Whether you were the popular kid or the outcast in school, it's always a memorable time of your life to look back on. But for some, they'd rather forget, especially if they look back on memories of a time that was particularly tough to get through.
Photographer Merilee Allred was picked on as a kid, but rather than face forward and pretend it never happened, she chooses to look back. Her new blog, Awkward Years Project, showcases adults holding pictures of themselves at their most awkward teenage prepubescent stage -- resplendent with Coke bottle-lensed glasses, pimples, missing teeth and really, really bad hair. Allred says the project's focus is to showcase the difference between then and now and that no matter how bad it gets when you stumble through those dreaded years, it gets better.
HLN: What made you decide to start the Awkward Years project?
Merilee: My friend and I were talking about how awkward we were growing up and she wanted to see some pictures of me because she didn't believe I had any awkward years. Boy was she wrong!

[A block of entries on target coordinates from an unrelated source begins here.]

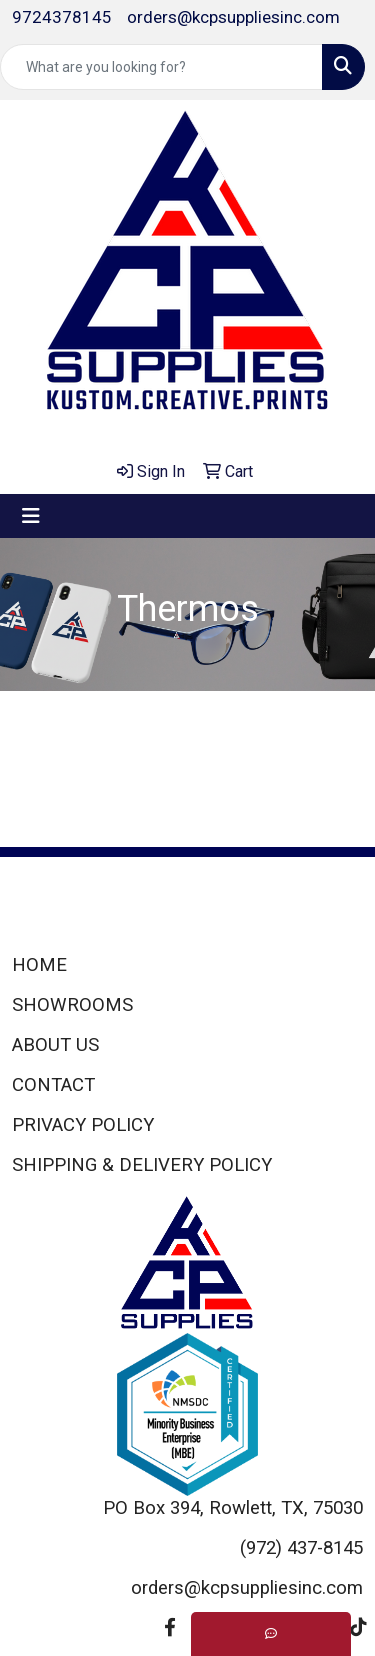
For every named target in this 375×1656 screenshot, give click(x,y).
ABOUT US (55, 1045)
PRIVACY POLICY (83, 1125)
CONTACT (53, 1085)
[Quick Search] (161, 67)
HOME (39, 965)
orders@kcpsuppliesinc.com (233, 17)
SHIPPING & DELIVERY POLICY (142, 1165)
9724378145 (62, 17)
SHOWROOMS (72, 1005)
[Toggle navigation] (31, 516)
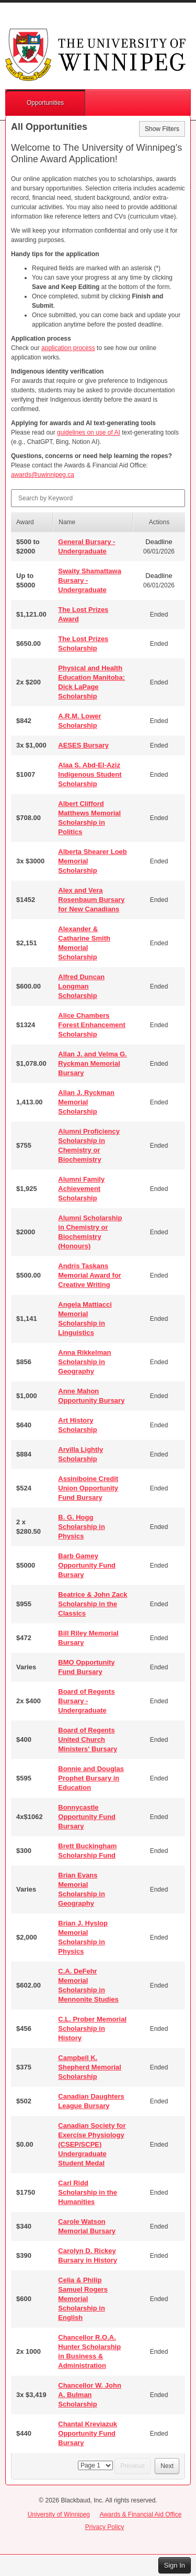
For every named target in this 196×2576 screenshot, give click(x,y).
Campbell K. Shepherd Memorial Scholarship (89, 2067)
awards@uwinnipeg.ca (42, 474)
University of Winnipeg (59, 2514)
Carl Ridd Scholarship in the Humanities (87, 2192)
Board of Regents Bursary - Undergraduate (86, 1701)
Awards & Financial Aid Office (140, 2514)
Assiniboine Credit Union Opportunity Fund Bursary (88, 1488)
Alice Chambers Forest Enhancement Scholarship (91, 1025)
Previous (132, 2466)
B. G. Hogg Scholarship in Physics (81, 1526)
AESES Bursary (83, 745)
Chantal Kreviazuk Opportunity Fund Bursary (87, 2433)
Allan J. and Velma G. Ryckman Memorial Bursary (92, 1063)
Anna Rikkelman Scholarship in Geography (84, 1362)
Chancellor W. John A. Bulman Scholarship (89, 2394)
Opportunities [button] (45, 102)
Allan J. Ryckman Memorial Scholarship (86, 1102)
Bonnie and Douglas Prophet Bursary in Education (91, 1778)
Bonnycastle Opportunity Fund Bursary (87, 1816)
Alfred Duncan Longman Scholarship (81, 986)
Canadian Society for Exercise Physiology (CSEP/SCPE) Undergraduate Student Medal (91, 2144)
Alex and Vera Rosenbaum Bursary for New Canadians (91, 899)
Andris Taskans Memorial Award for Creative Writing (89, 1275)
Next (167, 2466)
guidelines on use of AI (88, 432)
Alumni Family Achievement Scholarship (81, 1188)
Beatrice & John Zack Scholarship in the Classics (92, 1604)
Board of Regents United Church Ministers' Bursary (87, 1739)
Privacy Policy (104, 2527)
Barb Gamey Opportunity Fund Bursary (87, 1565)
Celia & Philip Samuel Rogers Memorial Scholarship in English (83, 2298)
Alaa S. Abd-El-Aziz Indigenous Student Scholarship (89, 774)
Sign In (174, 2565)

I was just too afraid to share any because I've always been embarrassed by my pictures because of how much I was ridiculed for the way I looked. I toyed with the idea of holding up my incriminating picture, as a before and after, as if I had to hold my fifth-grade self's hand. Then the idea was born!
HLN: How do you think teasing and bullying affect a child's self-esteem? How did it affect yours?
Merilee: It definitely affects a child's self-esteem because fitting in is so important to them at that age. As children, we are trying to figure out who we are, and unfortunately we believe so many of the bad, untrue things said about ourselves. Those same words can haunt us even into adulthood. I still struggle from time to time. Back in elementary school, I was teased mercilessly as being a "nerd" in every way shape and form. You know how someone who lost weight can still see themselves as fat? Same goes for being classified as a nerd. Sometimes, I still see myself that way.
HLN: Do you hope this project affects children, adults, or both?
Merilee: I hope this project affects everyone: Adults who have been down that road. Children who are currently going through it. Teachers in every grade. Even parents of bullied children. As adults, we all get past bullying and see that things can get so much better after school. As a child, it's hard to see past bullying and how great their lives can become. I want everyone to stand together and understand that things DO and WILL get better!
HLN: What would you tell your child self now, if you could?
Merilee: So many things! I'd give her a big hug and let her know that things won't always be this hard. Hairstyles change, glasses and braces come off. Popularity fades. Education and good friends are forever. You are a great person in the making. Don't let others decide that for you!